START INPUT RECORDS

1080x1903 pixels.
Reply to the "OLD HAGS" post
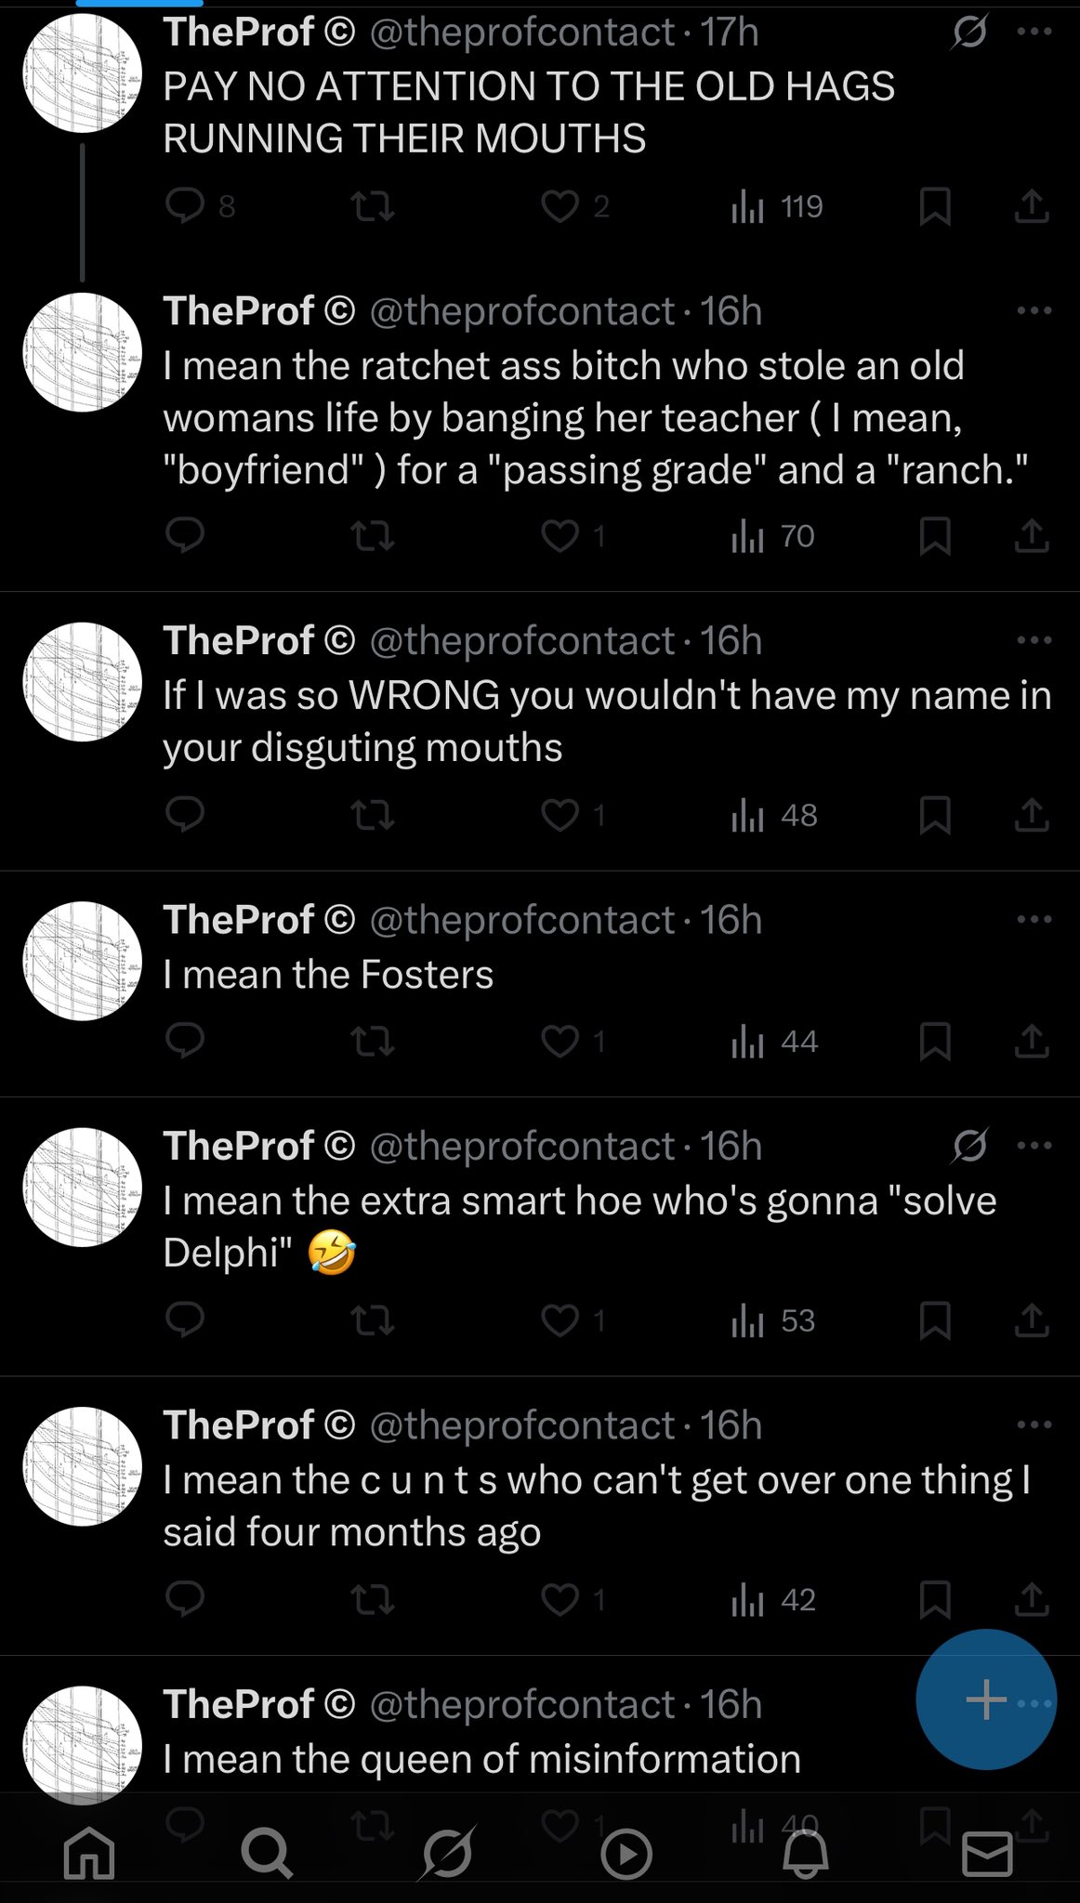[185, 205]
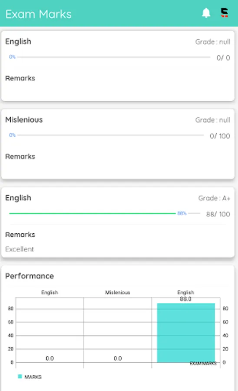Click the Grade : A+ label

[214, 198]
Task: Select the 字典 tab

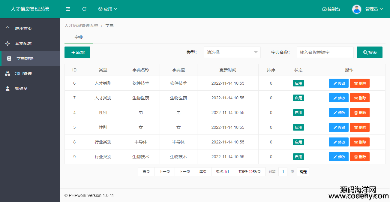Action: (79, 38)
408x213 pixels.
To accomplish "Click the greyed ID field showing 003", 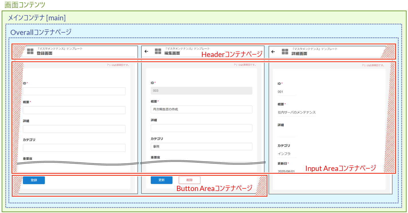I will click(201, 91).
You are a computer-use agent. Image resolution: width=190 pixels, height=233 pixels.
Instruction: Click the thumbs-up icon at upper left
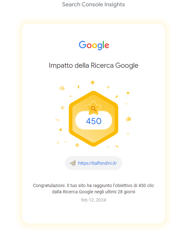pyautogui.click(x=62, y=88)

END INPUT RECORDS

TASK DESCRIPTION: Write out exactly, and only, the lines running from the line with "You are a computer-use" to the last line above, both included, with all pictures omitted.

EXERCISE OUTPUT:
You are a computer-use agent. Image resolution: width=190 pixels, height=233 pixels.
Instruction: Click the thumbs-up icon at upper left
pyautogui.click(x=62, y=88)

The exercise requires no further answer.